Google improves Translate for Android's Conversation Mode, making it available in 14 languages. This means speakers of different languages can have their conversations translated over the phone.
Google Translate for Android, the mobile application of
the popular machine translation software, now enables users to translate speech
back and forth between 14 languages, the company said.
Google (NASDAQ:GOOG) launched Translate for Android last
year to help Android phone owners translate content into different languages
via text and for spoken translation on Android handsets. The tool enables text
translation among 63 languages, voice input in 17 of those
languages, and text-to-speech in 24 of them.
The company earlier this year added Conversation Mode, which lets users to translate
chats between English and Spanish.
Now Google has made the tool available from
Android 2.2 handsets and later in Brazilian Portuguese, Czech, Dutch, French,
German, Italian, Japanese, Korean, Mandarin Chinese, Polish, Russian and
Turkish.
However, the technology is young and unpolished, which means background
noise and regional accents may affect accuracy. This is true of most speech
recognition technologies, where the software must cut through background
chatter and noise to keep on task.
Yet as with all Google speech recognition technologies,
Conversation Mode learns from examples, so Google
wants people to keep using it.
Users who want to try the feature can speak into their
Android handset's microphone, and the Translate app will translate what they say
and read the translation back to them aloud.
The person to whom the user
directed his or her speech can then reply in their language from their phone. Conversation
Mode will translate what they said and read it back to the original speaker.

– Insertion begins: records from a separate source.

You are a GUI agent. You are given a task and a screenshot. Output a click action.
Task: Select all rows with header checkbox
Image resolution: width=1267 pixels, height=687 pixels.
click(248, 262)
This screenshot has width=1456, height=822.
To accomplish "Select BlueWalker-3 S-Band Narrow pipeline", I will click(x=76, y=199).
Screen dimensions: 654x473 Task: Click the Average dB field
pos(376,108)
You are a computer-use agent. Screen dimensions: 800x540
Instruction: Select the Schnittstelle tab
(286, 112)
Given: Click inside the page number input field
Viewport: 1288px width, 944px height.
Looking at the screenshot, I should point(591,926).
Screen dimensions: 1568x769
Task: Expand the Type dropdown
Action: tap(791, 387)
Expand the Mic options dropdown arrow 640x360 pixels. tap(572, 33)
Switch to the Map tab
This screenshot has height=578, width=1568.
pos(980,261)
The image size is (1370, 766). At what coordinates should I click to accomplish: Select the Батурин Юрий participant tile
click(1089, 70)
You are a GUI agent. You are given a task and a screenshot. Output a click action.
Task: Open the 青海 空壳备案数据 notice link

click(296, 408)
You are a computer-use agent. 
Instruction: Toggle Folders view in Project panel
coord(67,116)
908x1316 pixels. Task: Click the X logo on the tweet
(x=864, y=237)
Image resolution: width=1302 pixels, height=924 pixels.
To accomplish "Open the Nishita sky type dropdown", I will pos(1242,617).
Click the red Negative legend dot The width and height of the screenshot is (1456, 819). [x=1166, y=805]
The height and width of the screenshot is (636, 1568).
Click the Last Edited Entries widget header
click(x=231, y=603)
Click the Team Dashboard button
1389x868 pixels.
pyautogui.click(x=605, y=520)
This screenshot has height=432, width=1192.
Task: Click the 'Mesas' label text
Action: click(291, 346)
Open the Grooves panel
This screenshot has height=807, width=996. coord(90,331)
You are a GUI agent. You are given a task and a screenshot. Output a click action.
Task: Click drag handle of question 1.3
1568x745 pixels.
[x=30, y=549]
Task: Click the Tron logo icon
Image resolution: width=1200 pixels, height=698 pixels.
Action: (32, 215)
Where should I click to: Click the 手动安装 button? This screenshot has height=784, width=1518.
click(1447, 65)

The technology is important at a time when Apple's Siri artificially intelligent personal assistant allows users to speak into their phone to have it find certain information and conduct other tasks.
Google said it also added some features to make it easier
to speak and read as a user translates. This enables the user to do other
things beyond simply waiting for translated responses to conversations.
"For example, if you wanted to say, 'Where is
the train?' but Google Translate recognizes your speech as 'Where is
the rain?' you can now correct the text before you translate it,"
said Google Product Manager Jeff Chin. "You can also add unrecognized
words to your personal dictionary."
Also when a user views written translation results, he or
she can tap the magnifying glass icon to view the translated text in full-screen mode to easily show it to someone nearby, or pinch to zoom in for a close-up view.